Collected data
--- START ---
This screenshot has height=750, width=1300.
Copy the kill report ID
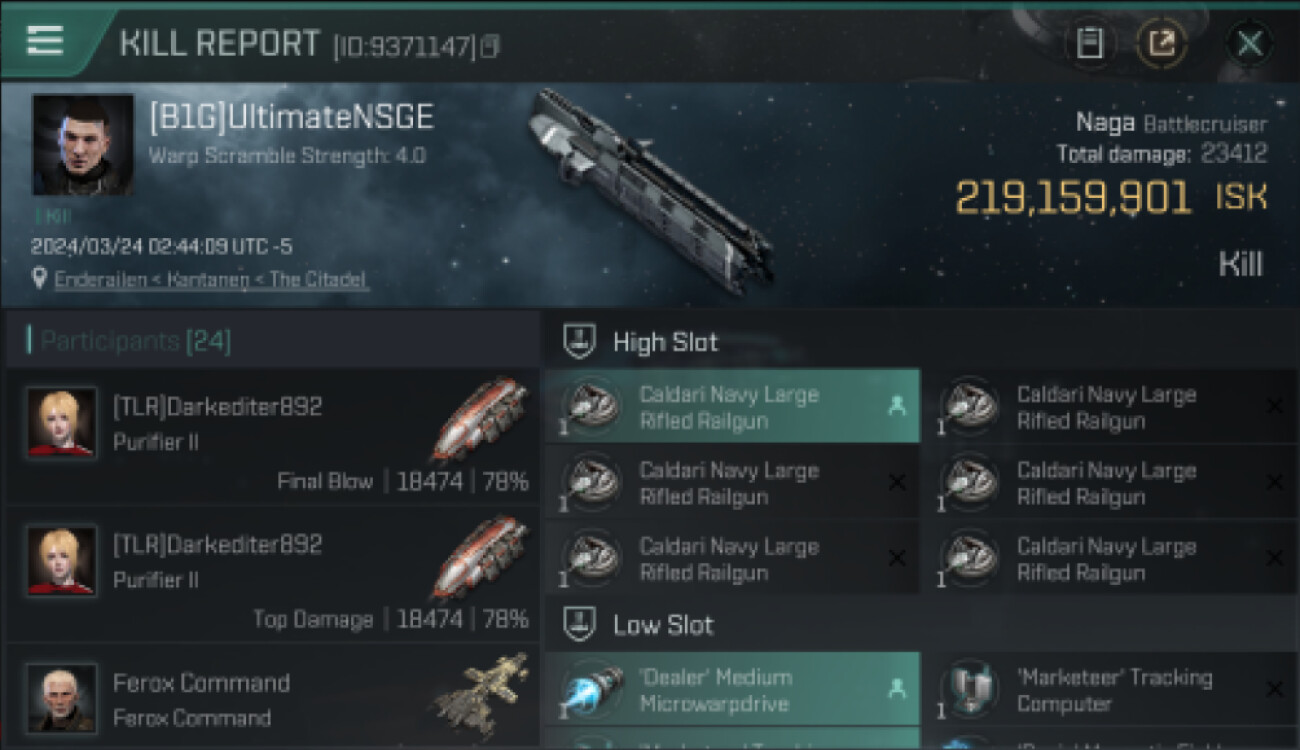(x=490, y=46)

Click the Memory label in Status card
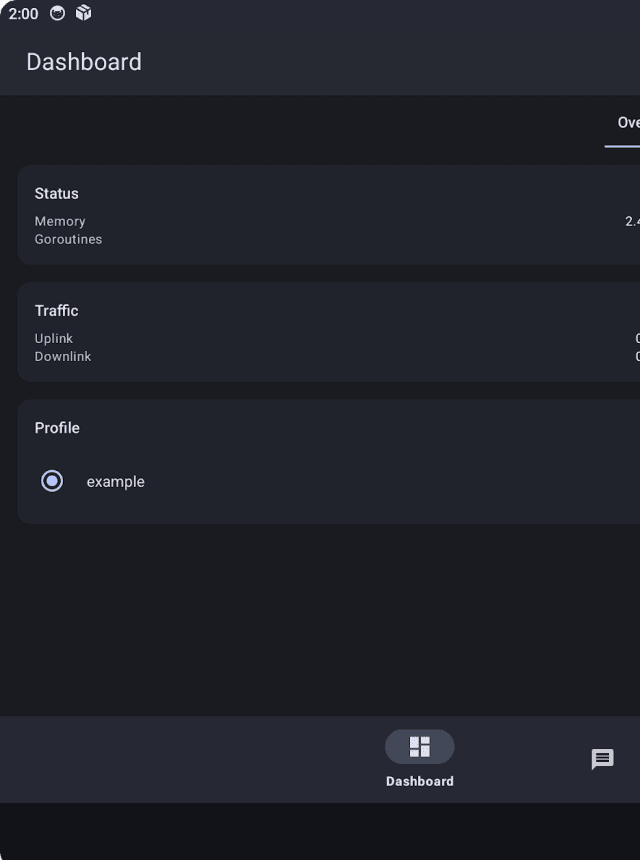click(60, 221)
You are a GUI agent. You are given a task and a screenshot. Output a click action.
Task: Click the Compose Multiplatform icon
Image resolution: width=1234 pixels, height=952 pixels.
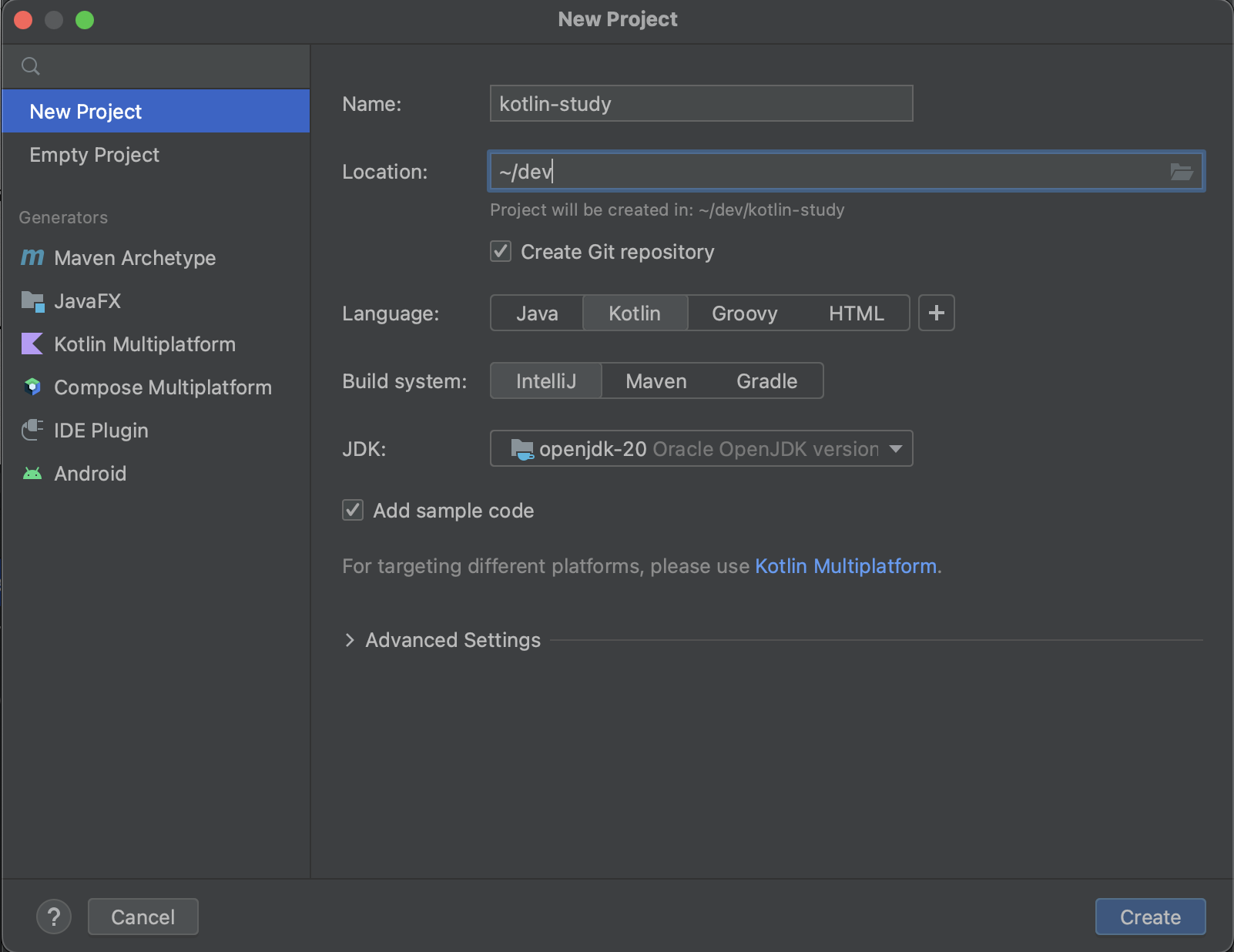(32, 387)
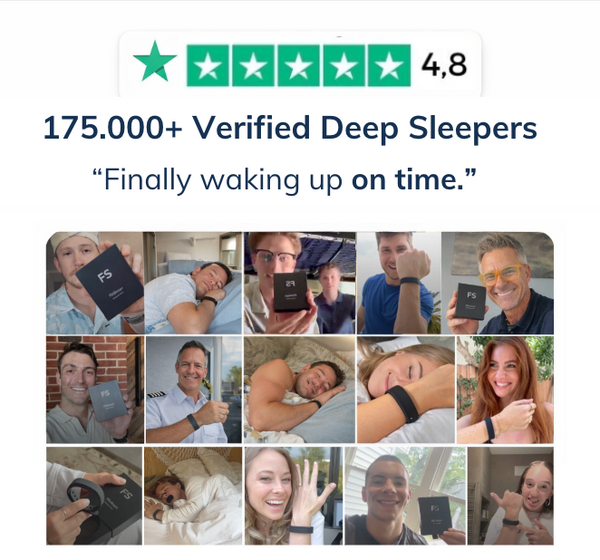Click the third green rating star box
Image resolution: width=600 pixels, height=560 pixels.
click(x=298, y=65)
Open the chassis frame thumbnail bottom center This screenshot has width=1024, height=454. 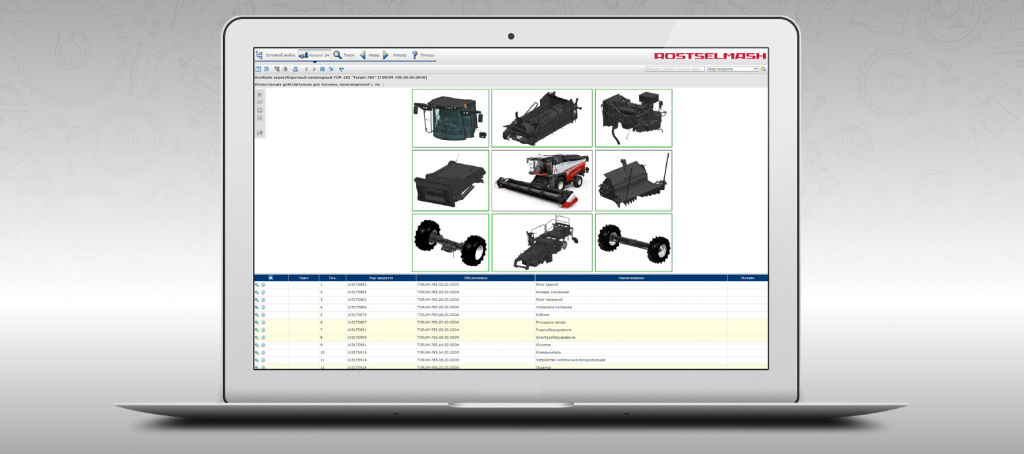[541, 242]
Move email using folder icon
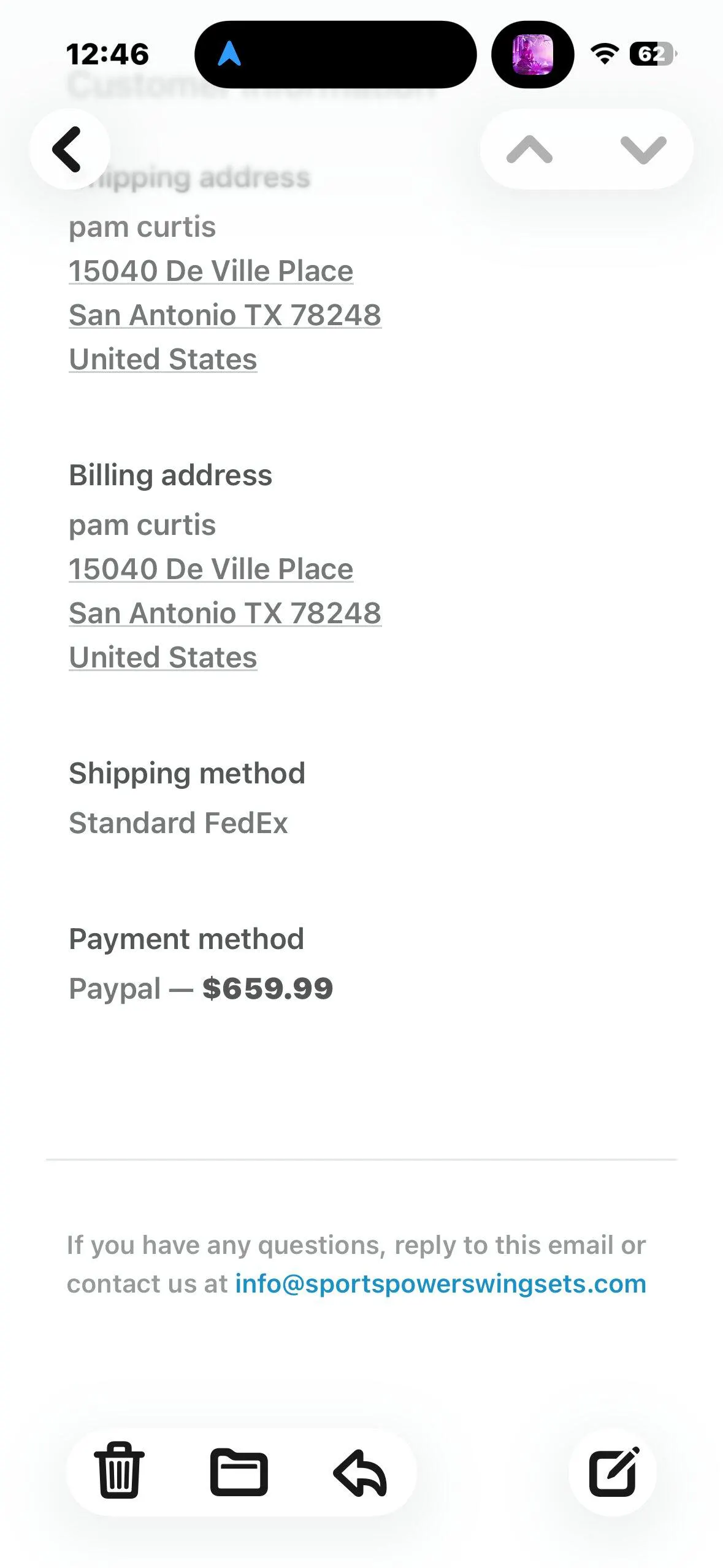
--- END ---
### Work request
Write out every line of the data that holds the word "icon".

### Expected answer
Task: Click the Compose Multiplatform icon
Move email using folder icon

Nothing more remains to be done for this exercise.